先日、地方のサービス付き高齢者住宅で暮らしている母が上京し、一緒にお芝居を観るなどして楽しいひとときを過ごしました。
父は、その間、一人暮らしをしていたわけですが、事前に食事を申し込んでおけば食堂で食べられるので、その点は心配ありません。
母が帰った日のことです。母が新幹線に乗ってしばらくすると、「雨が降ってるから、傘を持って駅まで迎えに来た」と母のケータイに父から電話が。到着まで、まだ2時間もかかるのにです。しかも、前日、電話をしてきたときは「迎えになど行かない」と言って、到着時間も聞かなかったくせにです。準備のいい母は、もちろん傘持参。2時間も待っている必要はないと父を帰したとのこと。

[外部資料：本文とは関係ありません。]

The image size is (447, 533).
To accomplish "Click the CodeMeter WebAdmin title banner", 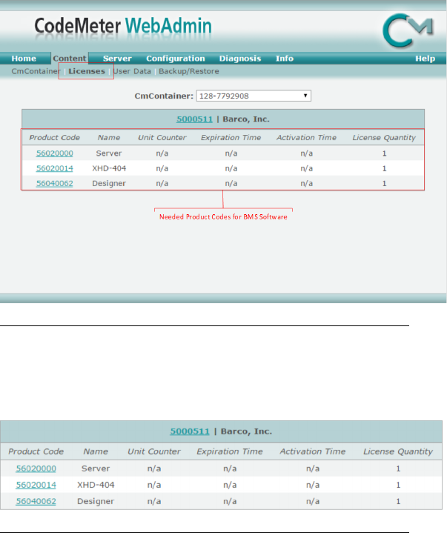I will 123,27.
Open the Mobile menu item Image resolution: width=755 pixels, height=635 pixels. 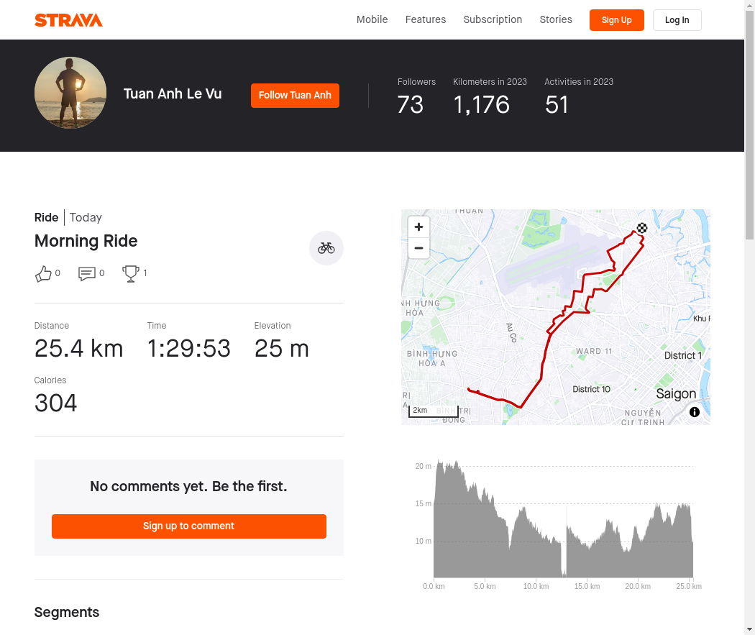point(372,19)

母が近所の病院に入院したときも、「見舞いになんか行かない」と言ってたくせに、朝食を食べたら、すぐに病院にやってきました(笑)。
そんな話を聞くと、ほとんどの人は「なんて思いやりのあるダンナさん!」と感心するでしょう。
でも、普段は、わがままで偏屈で、すぐに怒鳴って、母を大切にしている様子など見えない父です。思いやりある行動の背景には、母への依存心があると妹も私も見抜いています。父は昔の人ですから、妻への思いやりをストレートに表現することに照れもあるでしょうが、それだけではありません。要は、一人ではいられないのです。
高齢になってから夫に先立たれた妻は、しばらくは気が抜けたようになっても、その後の回復力がすばらしい! 元気な未亡人って多いと思いませんか。
それに比べて妻に先立たれた夫はどうでしょう? 父の最近の母に対する行動を見ていると、父が1人になったらどうなるのかと心配になります。経済的に妻が夫に依存している夫婦は多いと思いますが、精神的には夫が妻に依存しているのかもしれません。
特に高齢になったら、男性は一人でも元気に生きていけるよう精神面の自立度アップを図る必要がありそうです。